GOAL OF THE EXERCISE:
The whole of the data must be transcribed exactly.

LISTED RECORDS:
☆ ☆ ☆ ☆

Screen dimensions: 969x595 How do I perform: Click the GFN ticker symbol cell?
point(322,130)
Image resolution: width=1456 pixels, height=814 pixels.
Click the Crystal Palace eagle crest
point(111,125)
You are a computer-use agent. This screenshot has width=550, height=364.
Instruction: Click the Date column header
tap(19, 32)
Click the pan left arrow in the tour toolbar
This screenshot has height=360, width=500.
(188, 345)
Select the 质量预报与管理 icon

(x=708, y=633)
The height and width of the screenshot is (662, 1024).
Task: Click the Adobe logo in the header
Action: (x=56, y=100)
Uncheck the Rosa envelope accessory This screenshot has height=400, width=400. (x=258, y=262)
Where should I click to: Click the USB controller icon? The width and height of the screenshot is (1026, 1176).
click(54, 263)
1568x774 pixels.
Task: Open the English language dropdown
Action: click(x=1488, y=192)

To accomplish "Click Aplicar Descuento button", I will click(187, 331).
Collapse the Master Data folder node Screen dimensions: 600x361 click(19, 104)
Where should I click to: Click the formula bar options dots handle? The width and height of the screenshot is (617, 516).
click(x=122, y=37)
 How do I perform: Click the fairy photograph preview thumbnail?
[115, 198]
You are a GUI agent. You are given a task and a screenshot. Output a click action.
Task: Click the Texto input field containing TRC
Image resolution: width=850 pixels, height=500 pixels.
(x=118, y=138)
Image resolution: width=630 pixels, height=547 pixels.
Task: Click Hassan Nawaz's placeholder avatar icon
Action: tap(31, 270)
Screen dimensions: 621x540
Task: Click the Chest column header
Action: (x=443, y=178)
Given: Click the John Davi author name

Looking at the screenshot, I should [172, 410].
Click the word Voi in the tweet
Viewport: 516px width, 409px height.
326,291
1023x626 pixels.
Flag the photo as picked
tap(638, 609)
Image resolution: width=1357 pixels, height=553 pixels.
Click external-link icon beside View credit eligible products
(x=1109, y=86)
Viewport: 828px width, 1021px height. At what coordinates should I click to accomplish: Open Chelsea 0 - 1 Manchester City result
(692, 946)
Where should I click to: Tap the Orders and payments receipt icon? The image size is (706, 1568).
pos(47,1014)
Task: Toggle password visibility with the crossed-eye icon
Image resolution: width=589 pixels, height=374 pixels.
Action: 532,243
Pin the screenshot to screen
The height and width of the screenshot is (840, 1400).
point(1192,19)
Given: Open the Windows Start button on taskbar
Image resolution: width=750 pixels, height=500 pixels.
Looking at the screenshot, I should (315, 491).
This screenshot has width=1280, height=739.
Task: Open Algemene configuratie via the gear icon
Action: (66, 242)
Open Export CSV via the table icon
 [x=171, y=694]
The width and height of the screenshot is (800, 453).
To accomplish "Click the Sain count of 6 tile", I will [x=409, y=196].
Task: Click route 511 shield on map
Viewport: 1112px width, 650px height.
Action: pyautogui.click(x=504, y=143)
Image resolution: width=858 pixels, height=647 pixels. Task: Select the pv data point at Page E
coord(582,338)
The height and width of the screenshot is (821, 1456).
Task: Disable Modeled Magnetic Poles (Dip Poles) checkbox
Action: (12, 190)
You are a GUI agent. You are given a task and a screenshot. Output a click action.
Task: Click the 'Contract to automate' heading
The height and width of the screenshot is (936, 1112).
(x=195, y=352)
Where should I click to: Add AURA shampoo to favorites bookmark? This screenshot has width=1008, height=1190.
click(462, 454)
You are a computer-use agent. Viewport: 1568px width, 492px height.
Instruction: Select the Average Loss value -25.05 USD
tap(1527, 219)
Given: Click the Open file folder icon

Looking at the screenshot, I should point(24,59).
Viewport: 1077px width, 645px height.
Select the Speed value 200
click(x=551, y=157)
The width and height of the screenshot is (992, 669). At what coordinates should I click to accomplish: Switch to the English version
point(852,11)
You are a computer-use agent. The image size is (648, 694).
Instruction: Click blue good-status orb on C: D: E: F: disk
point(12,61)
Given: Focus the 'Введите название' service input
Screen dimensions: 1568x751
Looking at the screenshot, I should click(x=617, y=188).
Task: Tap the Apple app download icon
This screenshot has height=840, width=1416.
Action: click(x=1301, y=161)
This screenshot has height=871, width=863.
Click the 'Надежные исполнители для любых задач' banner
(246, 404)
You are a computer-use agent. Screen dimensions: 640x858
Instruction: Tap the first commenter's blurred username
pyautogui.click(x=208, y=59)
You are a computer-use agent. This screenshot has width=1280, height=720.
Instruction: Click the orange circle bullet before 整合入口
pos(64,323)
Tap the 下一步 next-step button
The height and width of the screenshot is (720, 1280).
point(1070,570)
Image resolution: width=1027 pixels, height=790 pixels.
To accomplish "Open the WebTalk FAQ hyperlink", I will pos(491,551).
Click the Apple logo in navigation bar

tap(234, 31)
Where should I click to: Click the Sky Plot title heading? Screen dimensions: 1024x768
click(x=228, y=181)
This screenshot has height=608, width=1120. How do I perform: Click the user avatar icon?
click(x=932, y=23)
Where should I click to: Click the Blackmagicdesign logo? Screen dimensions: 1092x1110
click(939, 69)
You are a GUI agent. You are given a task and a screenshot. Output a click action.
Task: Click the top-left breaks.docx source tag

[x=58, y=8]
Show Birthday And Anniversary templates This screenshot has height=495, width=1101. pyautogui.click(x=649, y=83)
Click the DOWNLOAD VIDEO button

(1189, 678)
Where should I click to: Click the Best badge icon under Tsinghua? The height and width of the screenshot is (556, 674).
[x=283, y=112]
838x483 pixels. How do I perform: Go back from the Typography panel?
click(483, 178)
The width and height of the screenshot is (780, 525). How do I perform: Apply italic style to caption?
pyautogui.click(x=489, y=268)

☆ ☆ ☆ ☆

SOLUTION TO THE EXERCISE:
Screen dimensions: 969x595 How do I perform: Click the GFN ticker symbol cell?
point(322,130)
Image resolution: width=1456 pixels, height=814 pixels.
Click the Crystal Palace eagle crest
point(111,125)
You are a computer-use agent. This screenshot has width=550, height=364.
Instruction: Click the Date column header
tap(19, 32)
Click the pan left arrow in the tour toolbar
This screenshot has height=360, width=500.
(188, 345)
Select the 质量预报与管理 icon

(x=708, y=633)
The height and width of the screenshot is (662, 1024).
Task: Click the Adobe logo in the header
Action: (x=56, y=100)
Uncheck the Rosa envelope accessory This screenshot has height=400, width=400. (x=258, y=262)
Where should I click to: Click the USB controller icon? The width and height of the screenshot is (1026, 1176).
click(54, 263)
1568x774 pixels.
Task: Open the English language dropdown
Action: click(x=1488, y=192)

To accomplish "Click Aplicar Descuento button", I will click(187, 331).
Collapse the Master Data folder node Screen dimensions: 600x361 click(19, 104)
Where should I click to: Click the formula bar options dots handle? The width and height of the screenshot is (617, 516).
click(x=122, y=37)
 How do I perform: Click the fairy photograph preview thumbnail?
[115, 198]
You are a GUI agent. You are given a task and a screenshot. Output a click action.
Task: Click the Texto input field containing TRC
Image resolution: width=850 pixels, height=500 pixels.
(x=118, y=138)
Image resolution: width=630 pixels, height=547 pixels.
Task: Click Hassan Nawaz's placeholder avatar icon
Action: tap(31, 270)
Screen dimensions: 621x540
Task: Click the Chest column header
Action: (x=443, y=178)
Given: Click the John Davi author name

Looking at the screenshot, I should [172, 410].
Click the word Voi in the tweet
Viewport: 516px width, 409px height.
326,291
1023x626 pixels.
Flag the photo as picked
tap(638, 609)
Image resolution: width=1357 pixels, height=553 pixels.
Click external-link icon beside View credit eligible products
(x=1109, y=86)
Viewport: 828px width, 1021px height. At what coordinates should I click to accomplish: Open Chelsea 0 - 1 Manchester City result
(692, 946)
Where should I click to: Tap the Orders and payments receipt icon? The image size is (706, 1568).
pos(47,1014)
Task: Toggle password visibility with the crossed-eye icon
Image resolution: width=589 pixels, height=374 pixels.
Action: 532,243
Pin the screenshot to screen
The height and width of the screenshot is (840, 1400).
point(1192,19)
Given: Open the Windows Start button on taskbar
Image resolution: width=750 pixels, height=500 pixels.
Looking at the screenshot, I should (315, 491).
This screenshot has width=1280, height=739.
Task: Open Algemene configuratie via the gear icon
Action: (66, 242)
Open Export CSV via the table icon
 [x=171, y=694]
The width and height of the screenshot is (800, 453).
To accomplish "Click the Sain count of 6 tile", I will [x=409, y=196].
Task: Click route 511 shield on map
Viewport: 1112px width, 650px height.
Action: pyautogui.click(x=504, y=143)
Image resolution: width=858 pixels, height=647 pixels. Task: Select the pv data point at Page E
coord(582,338)
The height and width of the screenshot is (821, 1456).
Task: Disable Modeled Magnetic Poles (Dip Poles) checkbox
Action: (12, 190)
You are a GUI agent. You are given a task and a screenshot. Output a click action.
Task: Click the 'Contract to automate' heading
The height and width of the screenshot is (936, 1112).
(x=195, y=352)
Where should I click to: Add AURA shampoo to favorites bookmark? This screenshot has width=1008, height=1190.
click(462, 454)
You are a computer-use agent. Viewport: 1568px width, 492px height.
Instruction: Select the Average Loss value -25.05 USD
tap(1527, 219)
Given: Click the Open file folder icon

Looking at the screenshot, I should point(24,59).
Viewport: 1077px width, 645px height.
Select the Speed value 200
click(x=551, y=157)
The width and height of the screenshot is (992, 669). At what coordinates should I click to accomplish: Switch to the English version
point(852,11)
You are a computer-use agent. The image size is (648, 694).
Instruction: Click blue good-status orb on C: D: E: F: disk
point(12,61)
Given: Focus the 'Введите название' service input
Screen dimensions: 1568x751
Looking at the screenshot, I should click(x=617, y=188).
Task: Tap the Apple app download icon
This screenshot has height=840, width=1416.
Action: click(x=1301, y=161)
This screenshot has height=871, width=863.
Click the 'Надежные исполнители для любых задач' banner
(246, 404)
You are a computer-use agent. Screen dimensions: 640x858
Instruction: Tap the first commenter's blurred username
pyautogui.click(x=208, y=59)
You are a computer-use agent. This screenshot has width=1280, height=720.
Instruction: Click the orange circle bullet before 整合入口
pos(64,323)
Tap the 下一步 next-step button
The height and width of the screenshot is (720, 1280).
point(1070,570)
Image resolution: width=1027 pixels, height=790 pixels.
To accomplish "Open the WebTalk FAQ hyperlink", I will pos(491,551).
Click the Apple logo in navigation bar

tap(234, 31)
Where should I click to: Click the Sky Plot title heading? Screen dimensions: 1024x768
click(x=228, y=181)
This screenshot has height=608, width=1120. How do I perform: Click the user avatar icon?
click(x=932, y=23)
Where should I click to: Click the Blackmagicdesign logo? Screen dimensions: 1092x1110
click(939, 69)
You are a GUI agent. You are given a task and a screenshot. Output a click action.
Task: Click the top-left breaks.docx source tag

[x=58, y=8]
Show Birthday And Anniversary templates This screenshot has height=495, width=1101. pyautogui.click(x=649, y=83)
Click the DOWNLOAD VIDEO button

(1189, 678)
Where should I click to: Click the Best badge icon under Tsinghua? The height and width of the screenshot is (556, 674).
[x=283, y=112]
838x483 pixels. How do I perform: Go back from the Typography panel?
click(483, 178)
The width and height of the screenshot is (780, 525). How do I perform: Apply italic style to caption?
pyautogui.click(x=489, y=268)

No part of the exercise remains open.